__CONSIGNE 1__
D'après l'extrait sur l'Algérie, en quelle année a été lancée la Consultation pour un Islam de France ?
__CONSIGNE 2__
Recopiez mot pour mot l'extrait sur l'Algérie, en commençant par « Pour comprendre ce » et en continuant jusqu'à « des affrontements fratricides. ».
__CONSIGNE 3__
Rédigez la suite de l'extrait sur l'Algérie, à partir de sa dernière phrase.

__EXTRAIT CHOISI__
★ ★ ★ ★
Ce contexte explique largement la décennie tragique qu’a vécue l’Algérie dans les années quatre-vingt-dix.
Pour comprendre ce qui s’est passé, Jacques Berque citait le titre, prémonitoire selon lui, d’un livre de Kateb Yacine : « Les Ancêtres redoublent de férocité ». Il insistait sur la nécessité d’un « Islam de progrès » et sur les vertus d’une éducation de masse. C’est dans son enseignement d’ailleurs que j’ai puisé pour lancer en 1999 la Consultation pour un Islam de France qui a donné naissance en 2003 au Conseil français du Culte musulman. Mais c’est un autre débat.
De cette décennie si difficile pour l’Algérie, il reste cependant des acquis : une forme de pluripartisme, une presse libre dont j’apprécie la liberté de ton et aussi dans le peuple lui-même une sorte de retenue qu’explique le désir de ne pas revivre des affrontements fratricides.
★ ★ ★ ★
__ENREGISTREMENTS FOURNIS__
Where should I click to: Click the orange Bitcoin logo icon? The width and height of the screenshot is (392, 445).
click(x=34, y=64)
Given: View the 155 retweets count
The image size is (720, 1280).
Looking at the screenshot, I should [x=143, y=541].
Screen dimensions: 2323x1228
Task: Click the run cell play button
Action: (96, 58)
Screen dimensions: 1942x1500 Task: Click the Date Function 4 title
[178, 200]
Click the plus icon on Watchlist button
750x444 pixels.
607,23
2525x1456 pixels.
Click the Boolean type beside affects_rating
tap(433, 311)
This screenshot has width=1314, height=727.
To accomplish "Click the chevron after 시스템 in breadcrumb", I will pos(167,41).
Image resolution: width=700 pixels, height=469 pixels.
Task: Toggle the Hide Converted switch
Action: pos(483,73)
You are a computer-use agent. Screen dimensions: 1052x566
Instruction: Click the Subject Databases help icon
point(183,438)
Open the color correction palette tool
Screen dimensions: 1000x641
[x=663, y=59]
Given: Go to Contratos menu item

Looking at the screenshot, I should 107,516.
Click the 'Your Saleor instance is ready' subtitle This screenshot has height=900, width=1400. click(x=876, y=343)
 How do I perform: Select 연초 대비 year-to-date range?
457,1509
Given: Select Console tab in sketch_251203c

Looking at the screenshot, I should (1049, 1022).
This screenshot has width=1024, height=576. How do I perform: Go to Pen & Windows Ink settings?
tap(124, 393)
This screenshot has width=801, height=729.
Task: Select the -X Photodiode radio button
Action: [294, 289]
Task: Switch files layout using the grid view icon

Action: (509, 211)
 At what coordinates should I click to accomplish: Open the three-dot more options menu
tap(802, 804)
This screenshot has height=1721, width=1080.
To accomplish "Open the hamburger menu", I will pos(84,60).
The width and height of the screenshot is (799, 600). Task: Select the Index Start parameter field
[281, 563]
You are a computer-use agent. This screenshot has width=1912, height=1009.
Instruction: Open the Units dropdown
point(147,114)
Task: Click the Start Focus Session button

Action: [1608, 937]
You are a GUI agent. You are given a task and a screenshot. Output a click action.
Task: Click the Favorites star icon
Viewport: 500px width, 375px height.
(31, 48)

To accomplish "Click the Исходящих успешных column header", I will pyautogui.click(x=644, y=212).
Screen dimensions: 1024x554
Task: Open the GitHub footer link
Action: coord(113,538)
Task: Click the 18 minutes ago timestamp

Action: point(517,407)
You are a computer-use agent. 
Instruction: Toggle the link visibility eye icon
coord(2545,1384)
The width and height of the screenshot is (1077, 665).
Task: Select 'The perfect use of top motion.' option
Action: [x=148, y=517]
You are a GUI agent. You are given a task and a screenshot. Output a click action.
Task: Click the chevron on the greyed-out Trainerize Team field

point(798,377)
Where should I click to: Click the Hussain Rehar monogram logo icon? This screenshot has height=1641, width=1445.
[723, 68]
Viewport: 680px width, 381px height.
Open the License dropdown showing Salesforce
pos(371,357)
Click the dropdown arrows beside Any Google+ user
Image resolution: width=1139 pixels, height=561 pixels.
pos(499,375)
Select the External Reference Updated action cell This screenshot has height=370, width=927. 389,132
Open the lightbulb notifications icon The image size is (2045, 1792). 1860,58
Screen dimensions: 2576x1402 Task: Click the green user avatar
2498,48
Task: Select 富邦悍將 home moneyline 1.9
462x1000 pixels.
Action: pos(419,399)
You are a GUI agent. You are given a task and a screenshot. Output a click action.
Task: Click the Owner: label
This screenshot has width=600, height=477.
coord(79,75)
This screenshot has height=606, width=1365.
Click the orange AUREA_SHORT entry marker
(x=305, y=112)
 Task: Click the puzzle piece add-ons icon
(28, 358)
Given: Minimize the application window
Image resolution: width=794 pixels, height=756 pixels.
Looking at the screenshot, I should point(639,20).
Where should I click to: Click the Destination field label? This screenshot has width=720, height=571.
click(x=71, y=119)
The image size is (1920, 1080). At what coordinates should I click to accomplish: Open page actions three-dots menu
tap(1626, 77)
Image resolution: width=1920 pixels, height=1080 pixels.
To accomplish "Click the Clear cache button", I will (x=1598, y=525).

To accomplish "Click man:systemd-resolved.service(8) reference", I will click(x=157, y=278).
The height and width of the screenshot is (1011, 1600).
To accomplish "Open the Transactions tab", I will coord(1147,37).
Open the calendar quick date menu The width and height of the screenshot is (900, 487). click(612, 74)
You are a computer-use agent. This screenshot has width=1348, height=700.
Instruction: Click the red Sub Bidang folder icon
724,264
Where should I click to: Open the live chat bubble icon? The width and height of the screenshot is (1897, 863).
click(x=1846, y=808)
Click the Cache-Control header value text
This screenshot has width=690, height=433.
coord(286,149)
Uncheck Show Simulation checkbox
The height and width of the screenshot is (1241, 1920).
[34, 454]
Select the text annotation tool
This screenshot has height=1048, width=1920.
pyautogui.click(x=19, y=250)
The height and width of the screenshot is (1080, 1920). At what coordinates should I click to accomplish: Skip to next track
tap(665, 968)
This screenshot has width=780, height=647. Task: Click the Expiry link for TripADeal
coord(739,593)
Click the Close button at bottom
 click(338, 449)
★ ★ ★ ★
__RÉPONSE ATTENDUE 1__
En 1999.

__RÉPONSE ATTENDUE 2__
Pour comprendre ce qui s’est passé, Jacques Berque citait le titre, prémonitoire selon lui, d’un livre de Kateb Yacine : « Les Ancêtres redoublent de férocité ». Il insistait sur la nécessité d’un « Islam de progrès » et sur les vertus d’une éducation de masse. C’est dans son enseignement d’ailleurs que j’ai puisé pour lancer en 1999 la Consultation pour un Islam de France qui a donné naissance en 2003 au Conseil français du Culte musulman. Mais c’est un autre débat.
De cette décennie si difficile pour l’Algérie, il reste cependant des acquis : une forme de pluripartisme, une presse libre dont j’apprécie la liberté de ton et aussi dans le peuple lui-même une sorte de retenue qu’explique le désir de ne pas revivre des affrontements fratricides.

__RÉPONSE ATTENDUE 3__
La démocratie est toujours une découverte. Elle implique la responsabilité, bref le citoyen et le civisme. Le citoyen a des droits, il a aussi des devoirs et son premier devoir est d’assumer la souveraineté dont il est une parcelle. Cette leçon, nous la tirons chacun de notre histoire respective : pour nous c’est le grand acquis de la Révolution. Pour vous c’est l’héritage historique de la lutte de libération nationale. La revendication de la souveraineté nationale a rassemblé toutes les composantes de la société algérienne : les masses rurales, l’intelligentsia urbaine, les minorités berbérophones. Au fond, nous avons en commun l’idée républicaine dont la nation est une dimension essentielle, même si elle a une force qui transcende les frontières.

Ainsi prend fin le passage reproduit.